Dr. Bharat Bhushan, PG Scholar, Dept.of Agada Tantra,R.G. Govt. PG Ayurvedic College, Paprola, H.P.
*Dr. Jaram Singh, Professor, HOD, Dept.of Agada Tantra,R.G. Govt. PG Ayurvedic College, Paprola, H.P.
Dr. Rajveer, Lecturer, Dept.of Agada Tantra,R.G. Govt. PG Ayurvedic College, Paprola, H.P.
*Corresponding author: [email protected]
Received on: 17-09-2022 Accepted: 02-10-2022 Corrected: 22-10-2022
Abstract: Background: Poison is a substance that kills, injures or harms living organism through its chemicals. It is termed as Visha in Ayurveda. Three types of Visha are mentioned in Ayurveda including sthavara, jangham and kritrima. Kritrima visha is further classified as Dushi and Gara visha. Gara visha is incompatible combination of poisonous and non-poisonous substances. It causes weakening of digestive system and other immunity related disorders. To treat these toxic effects vishaghna drugs are mentioned. Haridra is one of them working through different mechanism to improve the conditions.
2. Materials and Methods: Various literatures including scientific articles, books and databases were searched.
3. Result: 3.1: Anti-inflammatory effects: Essential oil and curcuminoids of Haridra have proven anti-inflammatory effects through nociceptive effects, inflammatory mediators and expression of inducible nitric oxide synthase.
3.2: Antioxidant effects: Haridra has shown to reversal of oxidative stress through various pathways.
3.3: Gastroprotective effects: The works on gastroprotective effects of Haridra have shown antiulcer activities.
3.4: Hepatoprotective and Spleen protector effects: Haridra is proven to work through antioxidant activities and regulations of gene expression responsible hepatic damage.
3.5: Antidiabetic effects: Curcumin is shown to improve the function of â-cell.
3.6: Effects against asthma, cough and fever: The improvement in condition of cough, dyspnoea and fevers has been shown.
4. Conclusion: Haridra works perfectly to improve the conditions generated by toxic effects of Gara visha.
Keywords: Visha, Gara visha, Haridra, Curcumin, Curcuma longa…….
Paracelsus, the father of toxicology mentioned that the dose differentiates poison from drugs and others1. However, Merriam-webster dictionary defines poison as a substance that through its chemical action usually kills, injures or impairs an organism2. Originally, poison may be biological or non-biological, but toxins are chemical substances of biological origin3. They usually do not later the metabolic functions within organisms of their origin, but act as offensive or defensive reactions to other organism4. It means both have toxic effects. So, both are classified as Visha (poison) in Ayurveda.

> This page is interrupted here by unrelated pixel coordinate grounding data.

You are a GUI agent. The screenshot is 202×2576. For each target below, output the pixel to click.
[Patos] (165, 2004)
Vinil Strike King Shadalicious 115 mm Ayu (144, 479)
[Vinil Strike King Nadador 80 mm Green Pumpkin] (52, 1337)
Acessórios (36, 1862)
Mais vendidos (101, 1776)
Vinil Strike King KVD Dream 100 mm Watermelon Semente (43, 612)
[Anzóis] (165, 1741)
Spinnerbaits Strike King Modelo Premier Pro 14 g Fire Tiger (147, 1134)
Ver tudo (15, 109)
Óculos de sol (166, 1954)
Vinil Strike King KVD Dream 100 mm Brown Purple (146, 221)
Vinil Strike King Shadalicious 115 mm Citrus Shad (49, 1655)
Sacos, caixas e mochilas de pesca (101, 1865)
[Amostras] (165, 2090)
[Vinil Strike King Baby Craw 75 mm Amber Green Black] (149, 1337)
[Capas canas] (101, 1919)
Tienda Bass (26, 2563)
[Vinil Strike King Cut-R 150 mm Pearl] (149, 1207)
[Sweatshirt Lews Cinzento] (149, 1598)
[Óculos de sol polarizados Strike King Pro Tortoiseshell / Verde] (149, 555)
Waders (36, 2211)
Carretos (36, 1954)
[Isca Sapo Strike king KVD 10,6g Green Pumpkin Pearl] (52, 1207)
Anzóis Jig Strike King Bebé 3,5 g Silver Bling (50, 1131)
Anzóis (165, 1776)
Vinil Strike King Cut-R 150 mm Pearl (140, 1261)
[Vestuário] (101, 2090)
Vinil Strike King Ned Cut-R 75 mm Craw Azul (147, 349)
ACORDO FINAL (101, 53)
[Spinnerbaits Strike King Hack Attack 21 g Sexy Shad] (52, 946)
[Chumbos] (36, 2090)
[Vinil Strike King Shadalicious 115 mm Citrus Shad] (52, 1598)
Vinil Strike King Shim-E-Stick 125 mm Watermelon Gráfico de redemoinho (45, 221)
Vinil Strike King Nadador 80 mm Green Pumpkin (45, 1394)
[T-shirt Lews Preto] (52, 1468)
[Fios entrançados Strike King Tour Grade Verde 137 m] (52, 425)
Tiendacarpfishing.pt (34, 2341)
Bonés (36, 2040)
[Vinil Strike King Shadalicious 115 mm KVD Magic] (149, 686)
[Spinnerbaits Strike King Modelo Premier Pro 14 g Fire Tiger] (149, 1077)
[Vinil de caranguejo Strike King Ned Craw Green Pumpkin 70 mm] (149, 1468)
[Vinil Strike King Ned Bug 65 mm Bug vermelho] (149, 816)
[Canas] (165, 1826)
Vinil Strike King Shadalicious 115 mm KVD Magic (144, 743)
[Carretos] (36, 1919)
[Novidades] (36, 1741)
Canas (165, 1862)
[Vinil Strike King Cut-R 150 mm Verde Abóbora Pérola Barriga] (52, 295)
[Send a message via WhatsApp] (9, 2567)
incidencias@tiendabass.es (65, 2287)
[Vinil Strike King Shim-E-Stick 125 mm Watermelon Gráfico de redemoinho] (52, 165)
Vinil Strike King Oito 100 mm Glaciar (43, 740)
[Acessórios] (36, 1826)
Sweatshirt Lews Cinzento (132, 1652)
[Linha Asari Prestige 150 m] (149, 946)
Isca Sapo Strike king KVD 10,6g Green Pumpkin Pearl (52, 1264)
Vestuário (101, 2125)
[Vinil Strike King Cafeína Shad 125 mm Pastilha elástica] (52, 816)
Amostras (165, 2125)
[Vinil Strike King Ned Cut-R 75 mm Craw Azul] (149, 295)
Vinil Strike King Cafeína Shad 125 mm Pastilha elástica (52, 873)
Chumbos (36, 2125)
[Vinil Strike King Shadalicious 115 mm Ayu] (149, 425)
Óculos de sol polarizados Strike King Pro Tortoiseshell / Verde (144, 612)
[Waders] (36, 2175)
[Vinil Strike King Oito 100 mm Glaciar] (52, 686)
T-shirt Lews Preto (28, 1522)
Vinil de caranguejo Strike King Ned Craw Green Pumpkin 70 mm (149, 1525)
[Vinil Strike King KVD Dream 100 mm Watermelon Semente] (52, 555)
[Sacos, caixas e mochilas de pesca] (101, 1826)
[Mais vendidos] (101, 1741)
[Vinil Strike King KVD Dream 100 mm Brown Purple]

On the basis of origin, Charak Samhita and Sushruta Samhita have classified poison in two types as sthavara (immobile) and jangham (mobile)5,6. Poison of vegetable and mineral origins are placed under sthavara while those from animal origins are under jangham. Sharangdhara Samhita has added one more types along with sthavara and jangham i.e., kritrima (synthetic or artificial) visha7. Kritrima visha is further classified as Gara and Dushi visha8. Gara visha is incompatible combination of poisonous and non-poisonous substances that exerts toxic effects causing deterioration of health leading to death9. If any visha vitiates the dhatu, it is called as dushi visha. It is aggravated direct breeze, uncooked food, cold, cloudy winter, sleeping during the day, ingestion of unsuitable food etc. leading to specific diseases10. Due to Gara visha, person becomes pale and emaciated. Digestive system weakens and disorders of liver and spleen are mentioned. Cough, dyspnoea, fever and upward movement of vata are suggested.11
To counter the toxic effects of different types of visha, vishaghna (anti-poison) drugs are used. Charak Sutrasthana 4/16 has mentioned vishaghna dashemani as Haridra, Manjistha, Suvaha, Sukshmaila, Palindi, Chandana, Kataka, Sirisha, Sindhuvara and Sleshmataka12. In number of places in Charak Samhita and Sushruta Samhita, Haridra is referred to various diseases including skin diseases, arthritis, psychosis and other problems, either as single drug or part of formulation with other drugs. In vitro and animal studies have shown that the Haridra possess antioxidant, antimicrobial, anti-tumor, anti-inflaammatory, wound healing and gastroprotective activities. These are toxic effects of Gara visha. The mechanism of action is discussed in present study.
2. Materials and Methods
Ayurvedic classical literatures, journals and other publications were screened. Articles from databases of PubMed, Scopus and Web of Science for related topics were searched and studied in details.
3. Result
3.1:Anti-inflammatory effects: The anti-inflammatory drugs act through receptors, signalling pathways, regulation of mediators to response tissue and by working on medium on target tissue14. The main chemical constituents of rhizome of Haridra are volatile oil and non-volatile curcuminoids15. The dried rhizome contains 1.5-5% volatile oil16.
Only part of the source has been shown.